- [Try it]: Give the data below again exactly as written, but without the pictures.
§
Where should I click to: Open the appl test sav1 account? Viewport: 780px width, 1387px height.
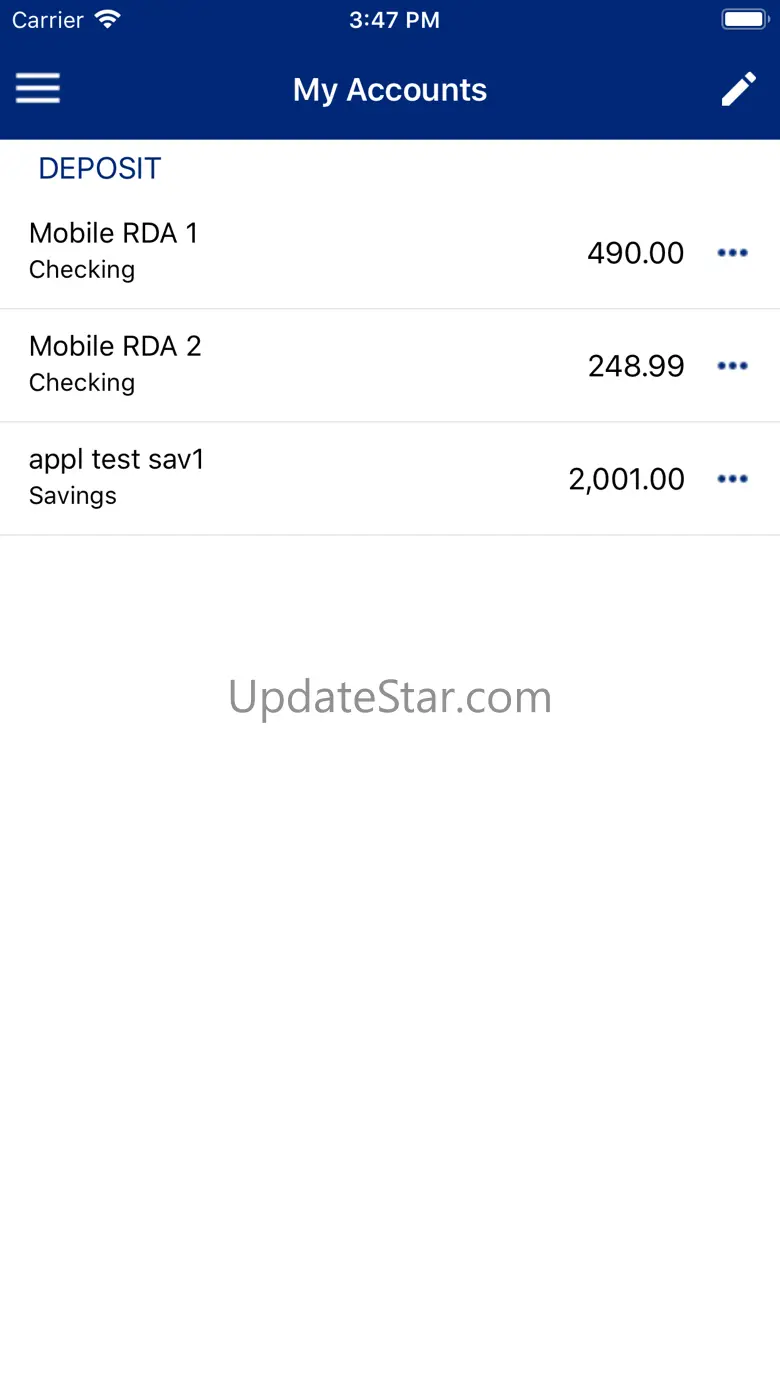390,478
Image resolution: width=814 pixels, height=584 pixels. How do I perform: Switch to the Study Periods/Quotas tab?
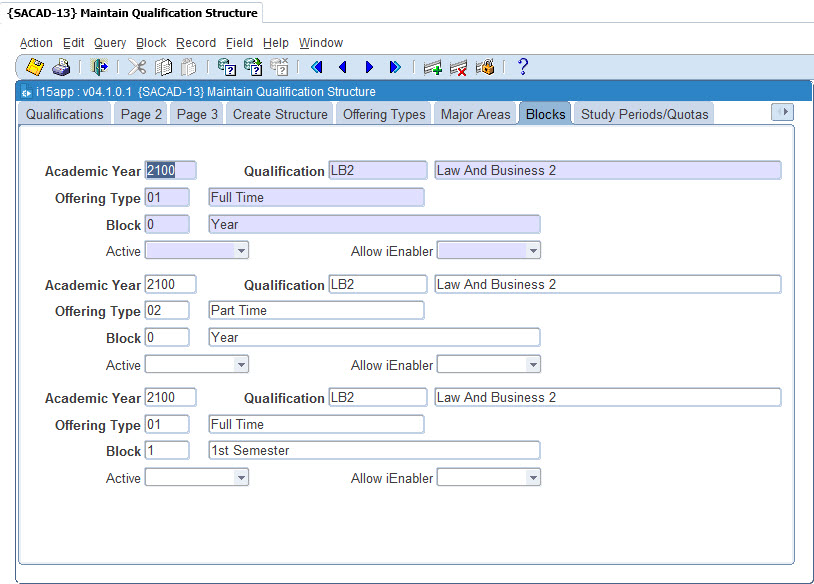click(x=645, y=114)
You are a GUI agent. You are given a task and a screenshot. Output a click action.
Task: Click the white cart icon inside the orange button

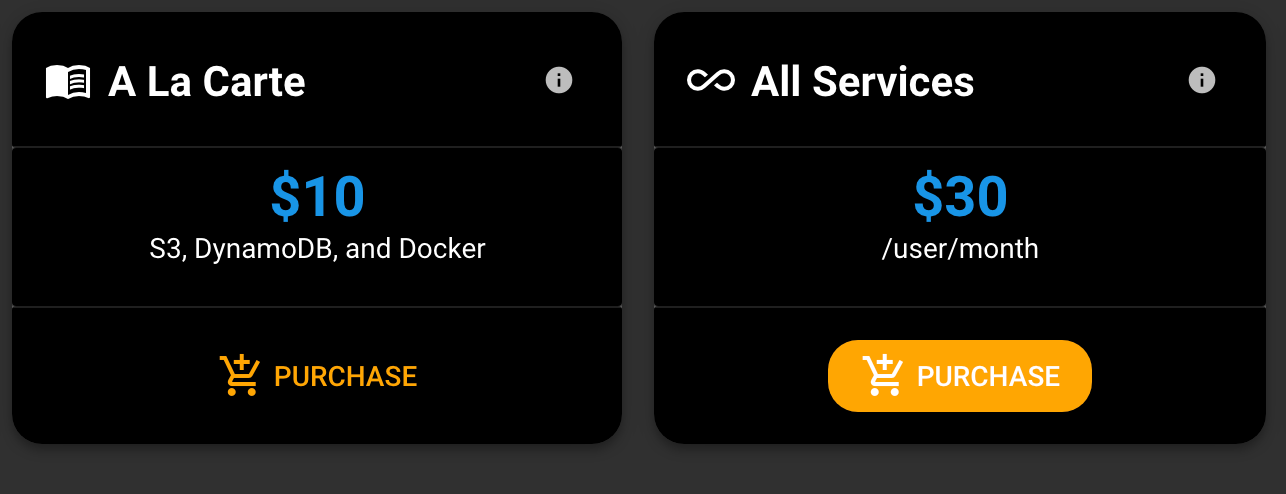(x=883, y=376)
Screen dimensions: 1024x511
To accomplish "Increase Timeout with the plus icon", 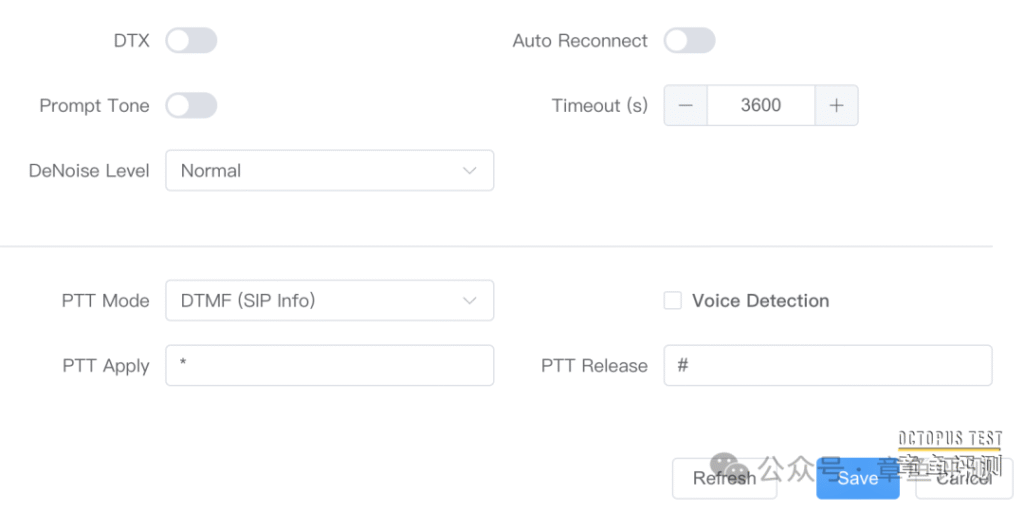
§
- [Your solution]:
Where should I click to: Open the appl test sav1 account? Viewport: 780px width, 1387px height.
390,478
Image resolution: width=814 pixels, height=584 pixels. How do I perform: Switch to the Study Periods/Quotas tab?
click(x=645, y=114)
You are a GUI agent. You are given a task and a screenshot. Output a click action.
Task: Click the white cart icon inside the orange button

(x=883, y=376)
Screen dimensions: 1024x511
To accomplish "Increase Timeout with the plus icon", 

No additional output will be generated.